Again, emotions are energy. Their effects disrupt, ripple, and do not stop. This is why giving wrath to someone is now taboo to me. The wrath I give to someone else is going to be stored, maybe even amplified, and then sent back out into the world; typically at another person. This is the cycle I am trying to escape. This is the game I no longer wish to play. This is a cycle of assailants and victims, where to exist inside of it at all makes you both things, regardless of percentage of either attribute specifically. It is a cruel and sick game where the only way to win is not to play it at all.

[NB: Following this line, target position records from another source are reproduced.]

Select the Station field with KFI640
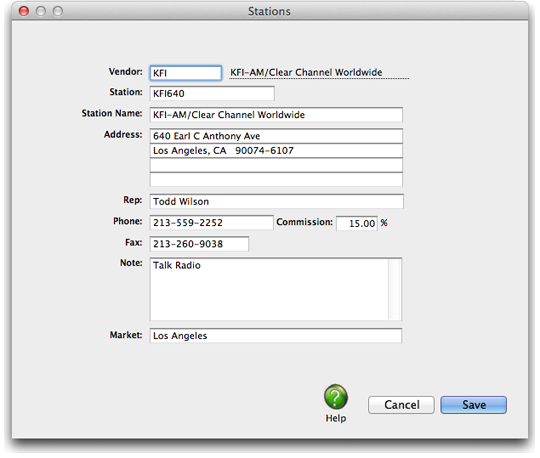Viewport: 540px width, 458px height. click(x=212, y=93)

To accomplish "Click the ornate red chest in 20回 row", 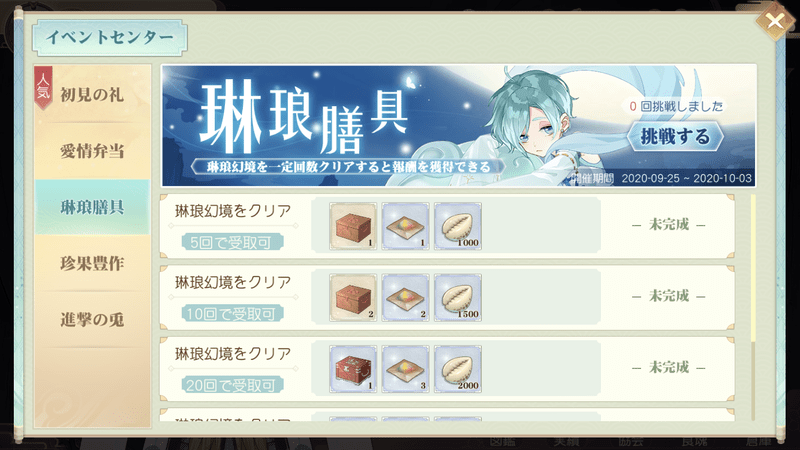I will 353,369.
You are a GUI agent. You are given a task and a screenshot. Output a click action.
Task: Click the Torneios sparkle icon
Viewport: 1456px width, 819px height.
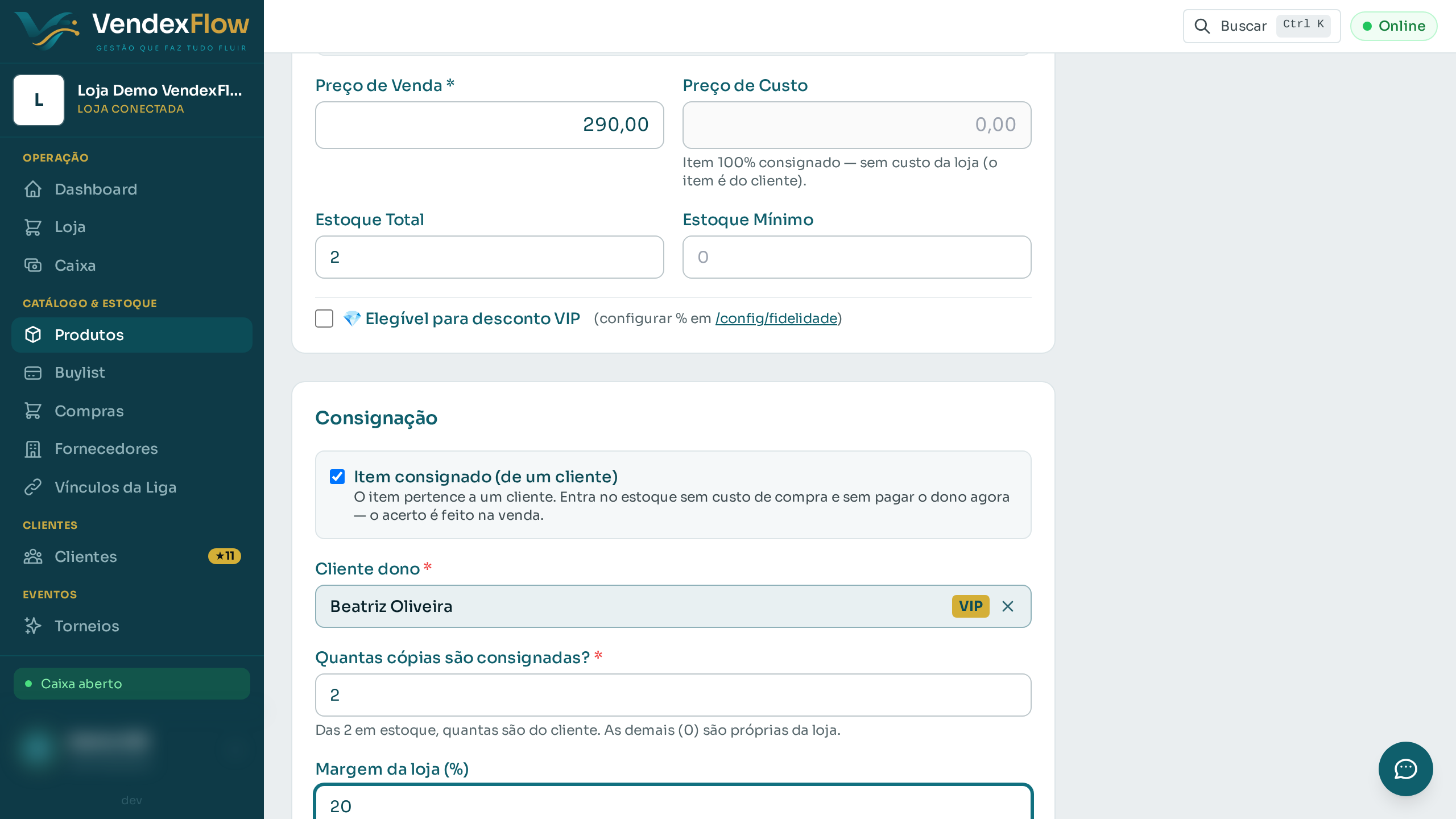(x=33, y=626)
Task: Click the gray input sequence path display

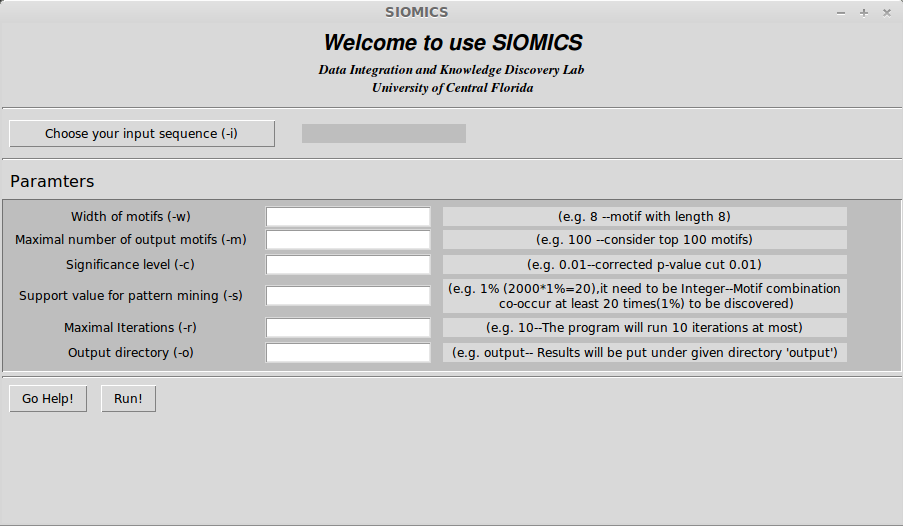Action: click(x=384, y=134)
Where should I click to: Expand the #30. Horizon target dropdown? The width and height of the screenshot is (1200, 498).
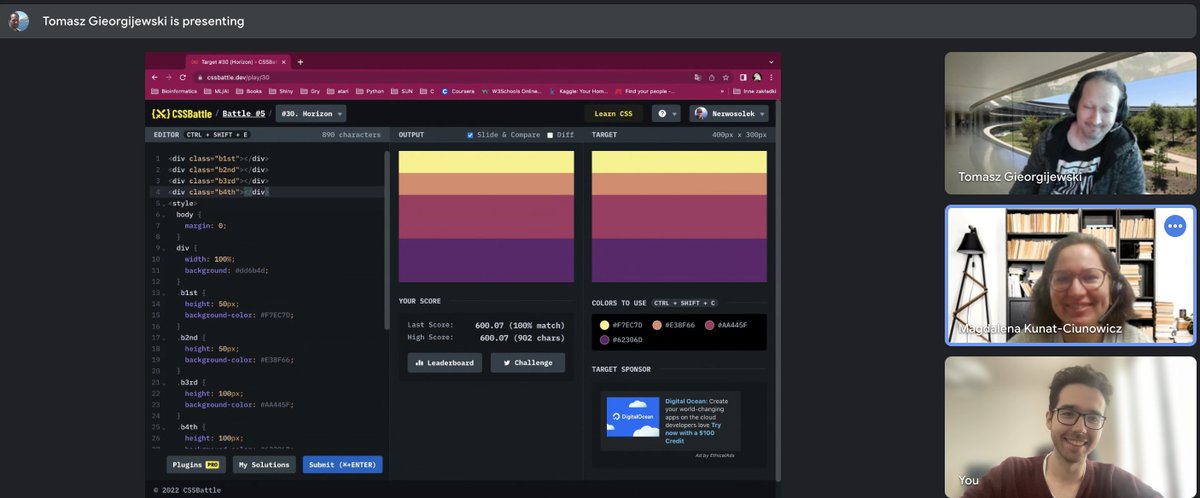pos(312,114)
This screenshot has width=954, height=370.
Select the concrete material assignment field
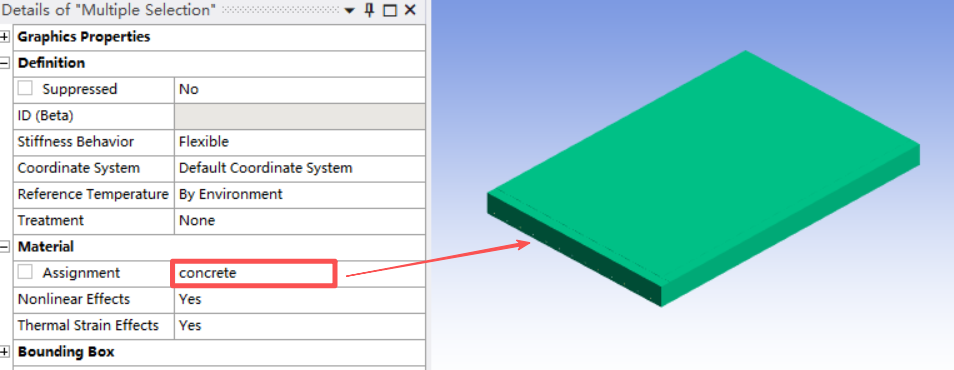(253, 273)
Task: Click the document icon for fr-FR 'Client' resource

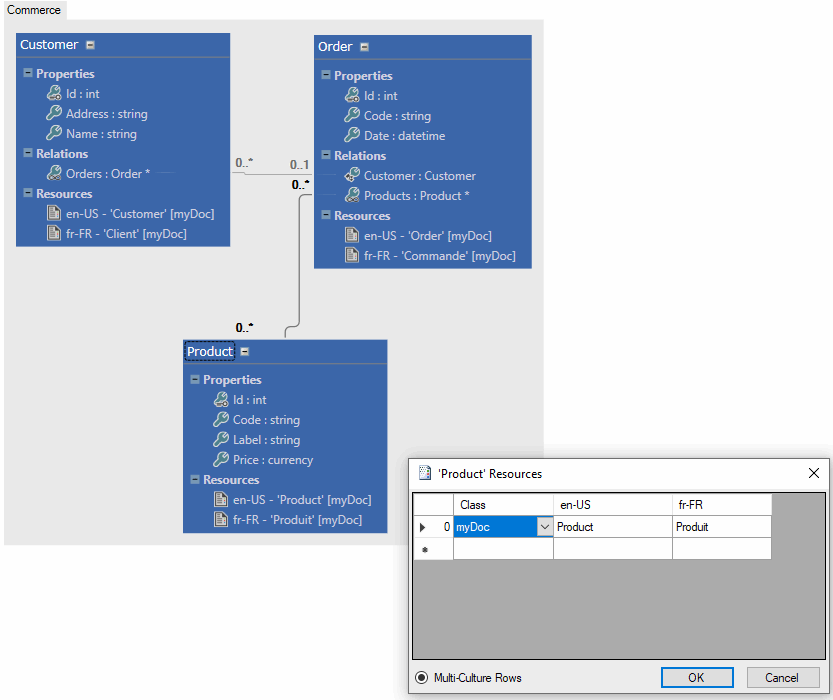Action: [54, 234]
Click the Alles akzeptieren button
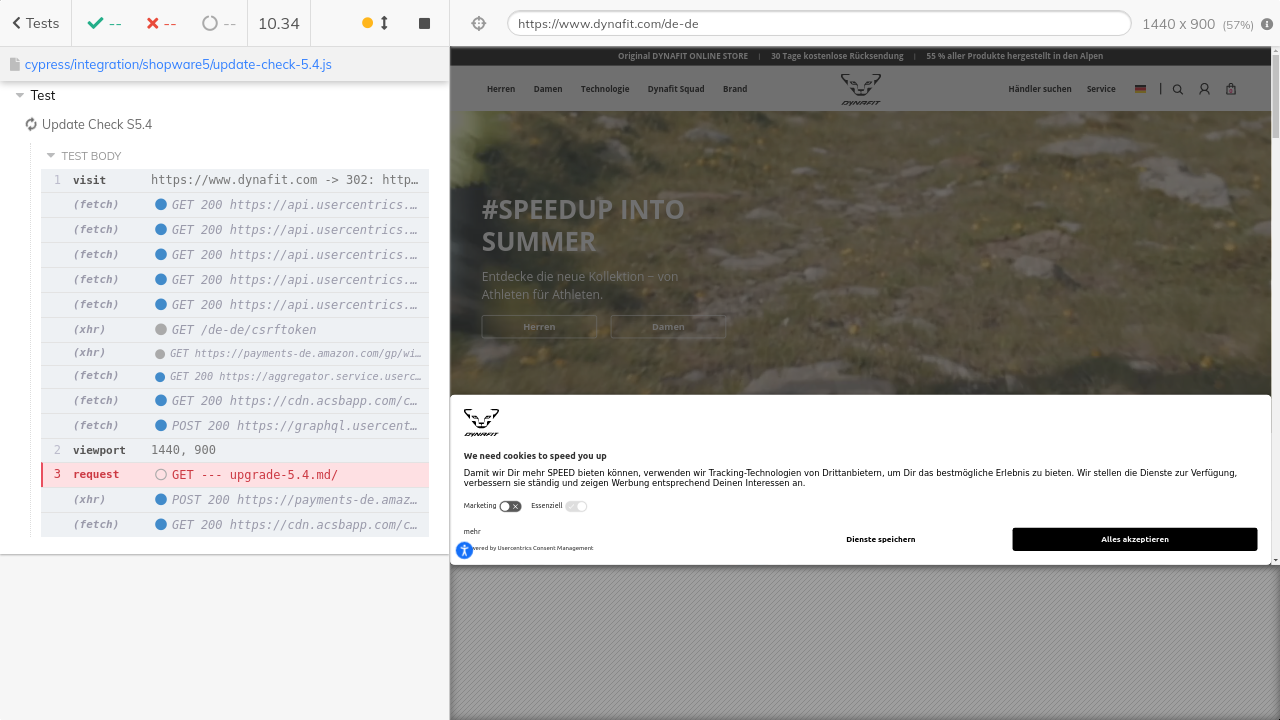 click(x=1134, y=540)
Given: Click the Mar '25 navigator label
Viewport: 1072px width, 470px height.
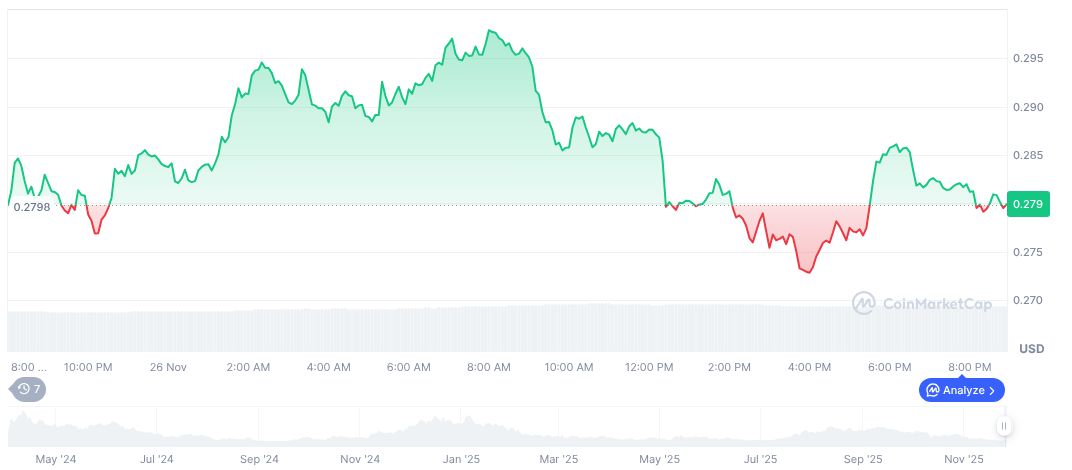Looking at the screenshot, I should tap(559, 459).
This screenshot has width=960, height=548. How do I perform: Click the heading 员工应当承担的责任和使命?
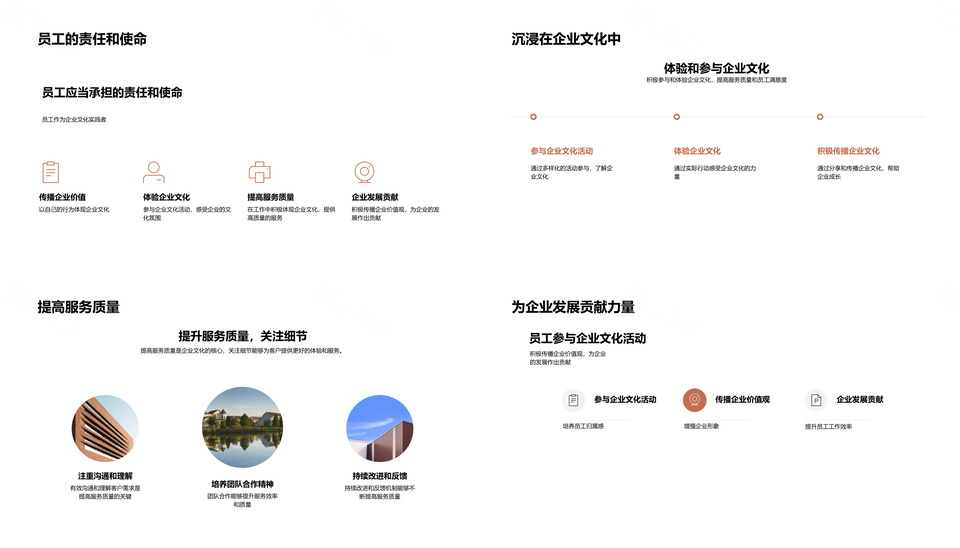112,92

In this game of hatred and rage, the score is kept just like in tennis: zero equals Love. If you are forced to play the game of wrath and pain, then the rules should mimic that of golf: you want to make the least moves possible and the lowest score wins.
When I am slighted, offended, or otherwise being provoked to anger I can now forgive the person responsible with this new perspective. I can take a moment to think about their behavior and my own before I respond to it. I can be more understanding of someone’s actions and instead of adding to the amount of suffering in the world or my life, I can instead create positive and productive things. I am able to meet the world with a warm blanket of red compassion rather than a human-rust stained weapon. I can avoid breaking the golden rule in both thought and action. I can and will wish peace upon someone whose actions are indicative of being stuck in that cycle of victim and violent-offender. I can speak my wish for peace over their life because I know they have never, and probably will never, know what peace feels like at all.